Quick Links

Looking for settings/configuration for FASTEST reindex on idle system.

From:	Jeff Amiel <becauseimjeff(at)yahoo(dot)com>
To:	"pgsql-general(at)postgresql(dot)org" <pgsql-general(at)postgresql(dot)org>
Subject:	Looking for settings/configuration for FASTEST reindex on idle system.
Date:	2014-01-09 22:03:25
Message-ID:	1389305005.50135.YahooMailNeo@web122901.mail.ne1.yahoo.com
Views:	Whole Thread \| Raw Message \| Download mbox \| Resend email
Thread:
Lists:	pgsql-general

I have a maintenance window coming up and using pg_upgrade to upgrade from 9.2.X to 9.3.X.
As part of the window, I’d like to ‘cluster’ each table by its primary key. After doing so, I see amazing performance improvements (probably mostly because of index bloat - but possibly due to table fragmentation)

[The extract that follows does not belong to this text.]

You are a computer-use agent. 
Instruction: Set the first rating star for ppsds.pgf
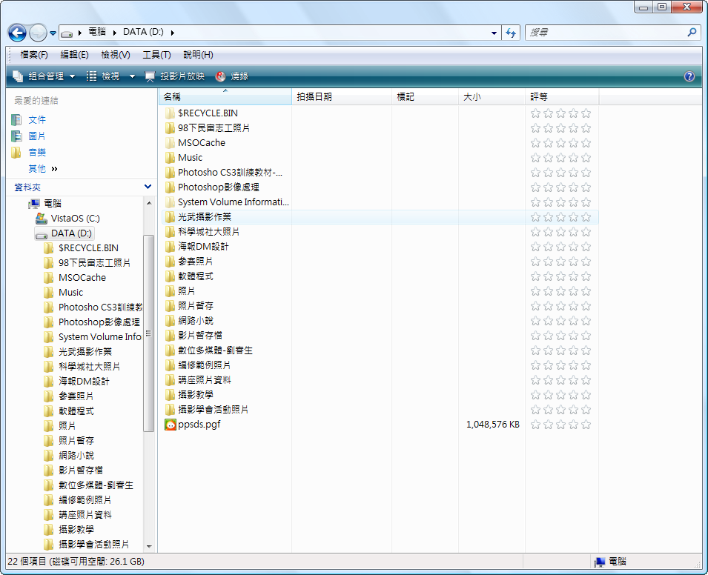(x=535, y=425)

That being said, I have a single table that is blowing my window -
at 140 million rows (28 gig in size with 75 gig worth of indexes), this bad boy is my white whale. There are 10 indexes (not including the primary key). Yes - 10 is a lot - but I’ve been monitoring their use (most are single column or partial indexes) and all are used.

That being said, I’ve been reading and experimenting in trying to get a cluster of this table (which re-indexes all 10/11 indexes) to complete in a reasonable amount of time.

There are lots of settings and ranges to chose from and while my experiments continue, I was looking to get some input. Lowest I have gotten for clustering this table is just under 6 hours.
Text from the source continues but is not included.